• ACTION ITEM: All the entries below should be reproduced exactly.
START EXERCISE MATERIALS
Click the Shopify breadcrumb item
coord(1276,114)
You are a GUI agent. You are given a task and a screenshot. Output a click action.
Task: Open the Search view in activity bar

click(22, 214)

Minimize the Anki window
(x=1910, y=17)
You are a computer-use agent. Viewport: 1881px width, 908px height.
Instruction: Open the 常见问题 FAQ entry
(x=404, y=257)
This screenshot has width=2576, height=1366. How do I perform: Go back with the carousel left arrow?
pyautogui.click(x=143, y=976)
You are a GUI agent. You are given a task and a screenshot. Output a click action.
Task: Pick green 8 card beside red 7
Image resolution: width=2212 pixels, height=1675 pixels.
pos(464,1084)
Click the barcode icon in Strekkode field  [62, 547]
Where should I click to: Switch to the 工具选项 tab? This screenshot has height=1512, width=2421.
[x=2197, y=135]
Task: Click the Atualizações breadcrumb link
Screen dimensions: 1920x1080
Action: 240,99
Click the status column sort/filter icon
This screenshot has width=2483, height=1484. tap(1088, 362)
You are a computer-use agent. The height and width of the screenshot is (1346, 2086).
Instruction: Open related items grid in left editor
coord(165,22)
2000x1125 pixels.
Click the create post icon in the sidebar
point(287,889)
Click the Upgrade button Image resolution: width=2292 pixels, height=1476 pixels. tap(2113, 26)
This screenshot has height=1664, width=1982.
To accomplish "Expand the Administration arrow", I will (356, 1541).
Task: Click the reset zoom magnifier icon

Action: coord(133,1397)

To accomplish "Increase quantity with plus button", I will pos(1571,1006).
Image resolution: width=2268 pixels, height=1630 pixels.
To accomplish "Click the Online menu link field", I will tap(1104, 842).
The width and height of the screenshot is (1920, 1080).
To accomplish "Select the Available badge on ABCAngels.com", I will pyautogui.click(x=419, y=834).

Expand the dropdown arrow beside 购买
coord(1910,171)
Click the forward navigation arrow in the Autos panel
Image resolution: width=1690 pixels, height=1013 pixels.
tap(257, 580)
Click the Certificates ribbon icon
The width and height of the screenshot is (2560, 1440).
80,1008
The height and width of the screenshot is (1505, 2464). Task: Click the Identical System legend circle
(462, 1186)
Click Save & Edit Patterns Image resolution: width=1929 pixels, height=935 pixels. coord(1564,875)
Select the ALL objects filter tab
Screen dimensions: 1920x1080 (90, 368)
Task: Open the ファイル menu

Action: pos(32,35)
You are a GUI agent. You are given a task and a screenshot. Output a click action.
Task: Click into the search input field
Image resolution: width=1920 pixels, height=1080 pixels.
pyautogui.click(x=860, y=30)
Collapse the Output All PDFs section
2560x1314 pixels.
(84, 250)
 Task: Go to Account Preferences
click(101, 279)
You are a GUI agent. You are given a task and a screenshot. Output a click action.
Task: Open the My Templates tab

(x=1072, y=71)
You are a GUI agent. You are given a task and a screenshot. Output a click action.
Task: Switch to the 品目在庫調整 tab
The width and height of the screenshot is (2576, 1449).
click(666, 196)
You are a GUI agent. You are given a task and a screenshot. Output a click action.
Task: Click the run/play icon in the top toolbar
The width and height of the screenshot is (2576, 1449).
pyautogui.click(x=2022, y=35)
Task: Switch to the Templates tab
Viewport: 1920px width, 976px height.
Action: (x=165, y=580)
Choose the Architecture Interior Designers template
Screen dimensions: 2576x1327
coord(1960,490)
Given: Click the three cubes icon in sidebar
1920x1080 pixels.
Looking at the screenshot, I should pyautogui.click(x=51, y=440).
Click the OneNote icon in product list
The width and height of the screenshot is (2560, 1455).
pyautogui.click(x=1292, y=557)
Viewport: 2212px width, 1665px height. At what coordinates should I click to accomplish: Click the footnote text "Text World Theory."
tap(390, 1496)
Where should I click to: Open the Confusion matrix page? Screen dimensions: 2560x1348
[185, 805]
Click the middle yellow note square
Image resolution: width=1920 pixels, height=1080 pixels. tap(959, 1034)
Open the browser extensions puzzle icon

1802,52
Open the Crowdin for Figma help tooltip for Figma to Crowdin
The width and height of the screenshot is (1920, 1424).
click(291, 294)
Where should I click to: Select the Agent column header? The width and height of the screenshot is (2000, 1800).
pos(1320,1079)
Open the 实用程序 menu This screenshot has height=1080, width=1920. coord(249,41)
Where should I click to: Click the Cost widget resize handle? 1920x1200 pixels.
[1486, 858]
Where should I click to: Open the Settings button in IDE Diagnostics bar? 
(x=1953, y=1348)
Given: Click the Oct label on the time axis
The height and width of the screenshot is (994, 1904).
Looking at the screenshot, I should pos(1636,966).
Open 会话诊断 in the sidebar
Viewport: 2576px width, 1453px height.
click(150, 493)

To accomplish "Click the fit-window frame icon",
END EXERCISE MATERIALS
• EXPECTED ANSWER:
Click the Shopify breadcrumb item
coord(1276,114)
You are a GUI agent. You are given a task and a screenshot. Output a click action.
Task: Open the Search view in activity bar

click(22, 214)

Minimize the Anki window
(x=1910, y=17)
You are a computer-use agent. Viewport: 1881px width, 908px height.
Instruction: Open the 常见问题 FAQ entry
(x=404, y=257)
This screenshot has width=2576, height=1366. How do I perform: Go back with the carousel left arrow?
pyautogui.click(x=143, y=976)
You are a GUI agent. You are given a task and a screenshot. Output a click action.
Task: Pick green 8 card beside red 7
Image resolution: width=2212 pixels, height=1675 pixels.
pos(464,1084)
Click the barcode icon in Strekkode field  [62, 547]
Where should I click to: Switch to the 工具选项 tab? This screenshot has height=1512, width=2421.
[x=2197, y=135]
Task: Click the Atualizações breadcrumb link
Screen dimensions: 1920x1080
Action: 240,99
Click the status column sort/filter icon
This screenshot has width=2483, height=1484. tap(1088, 362)
You are a computer-use agent. The height and width of the screenshot is (1346, 2086).
Instruction: Open related items grid in left editor
coord(165,22)
2000x1125 pixels.
Click the create post icon in the sidebar
point(287,889)
Click the Upgrade button Image resolution: width=2292 pixels, height=1476 pixels. tap(2113, 26)
This screenshot has height=1664, width=1982.
To accomplish "Expand the Administration arrow", I will (356, 1541).
Task: Click the reset zoom magnifier icon

Action: coord(133,1397)

To accomplish "Increase quantity with plus button", I will pos(1571,1006).
Image resolution: width=2268 pixels, height=1630 pixels.
To accomplish "Click the Online menu link field", I will tap(1104, 842).
The width and height of the screenshot is (1920, 1080).
To accomplish "Select the Available badge on ABCAngels.com", I will pyautogui.click(x=419, y=834).

Expand the dropdown arrow beside 购买
coord(1910,171)
Click the forward navigation arrow in the Autos panel
Image resolution: width=1690 pixels, height=1013 pixels.
tap(257, 580)
Click the Certificates ribbon icon
The width and height of the screenshot is (2560, 1440).
80,1008
The height and width of the screenshot is (1505, 2464). Task: Click the Identical System legend circle
(462, 1186)
Click Save & Edit Patterns Image resolution: width=1929 pixels, height=935 pixels. coord(1564,875)
Select the ALL objects filter tab
Screen dimensions: 1920x1080 (90, 368)
Task: Open the ファイル menu

Action: pos(32,35)
You are a GUI agent. You are given a task and a screenshot. Output a click action.
Task: Click into the search input field
Image resolution: width=1920 pixels, height=1080 pixels.
pyautogui.click(x=860, y=30)
Collapse the Output All PDFs section
2560x1314 pixels.
(84, 250)
 Task: Go to Account Preferences
click(101, 279)
You are a GUI agent. You are given a task and a screenshot. Output a click action.
Task: Open the My Templates tab

(x=1072, y=71)
You are a GUI agent. You are given a task and a screenshot. Output a click action.
Task: Switch to the 品目在庫調整 tab
The width and height of the screenshot is (2576, 1449).
click(666, 196)
You are a GUI agent. You are given a task and a screenshot. Output a click action.
Task: Click the run/play icon in the top toolbar
The width and height of the screenshot is (2576, 1449).
pyautogui.click(x=2022, y=35)
Task: Switch to the Templates tab
Viewport: 1920px width, 976px height.
Action: (x=165, y=580)
Choose the Architecture Interior Designers template
Screen dimensions: 2576x1327
coord(1960,490)
Given: Click the three cubes icon in sidebar
1920x1080 pixels.
Looking at the screenshot, I should pyautogui.click(x=51, y=440).
Click the OneNote icon in product list
The width and height of the screenshot is (2560, 1455).
pyautogui.click(x=1292, y=557)
Viewport: 2212px width, 1665px height. At what coordinates should I click to accomplish: Click the footnote text "Text World Theory."
tap(390, 1496)
Where should I click to: Open the Confusion matrix page? Screen dimensions: 2560x1348
[185, 805]
Click the middle yellow note square
Image resolution: width=1920 pixels, height=1080 pixels. tap(959, 1034)
Open the browser extensions puzzle icon

1802,52
Open the Crowdin for Figma help tooltip for Figma to Crowdin
The width and height of the screenshot is (1920, 1424).
click(291, 294)
Where should I click to: Select the Agent column header? The width and height of the screenshot is (2000, 1800).
pos(1320,1079)
Open the 实用程序 menu This screenshot has height=1080, width=1920. coord(249,41)
Where should I click to: Click the Cost widget resize handle? 1920x1200 pixels.
[1486, 858]
Where should I click to: Open the Settings button in IDE Diagnostics bar? 
(x=1953, y=1348)
Given: Click the Oct label on the time axis
The height and width of the screenshot is (994, 1904).
Looking at the screenshot, I should pos(1636,966).
Open 会话诊断 in the sidebar
Viewport: 2576px width, 1453px height.
click(150, 493)

To accomplish "Click the fit-window frame icon",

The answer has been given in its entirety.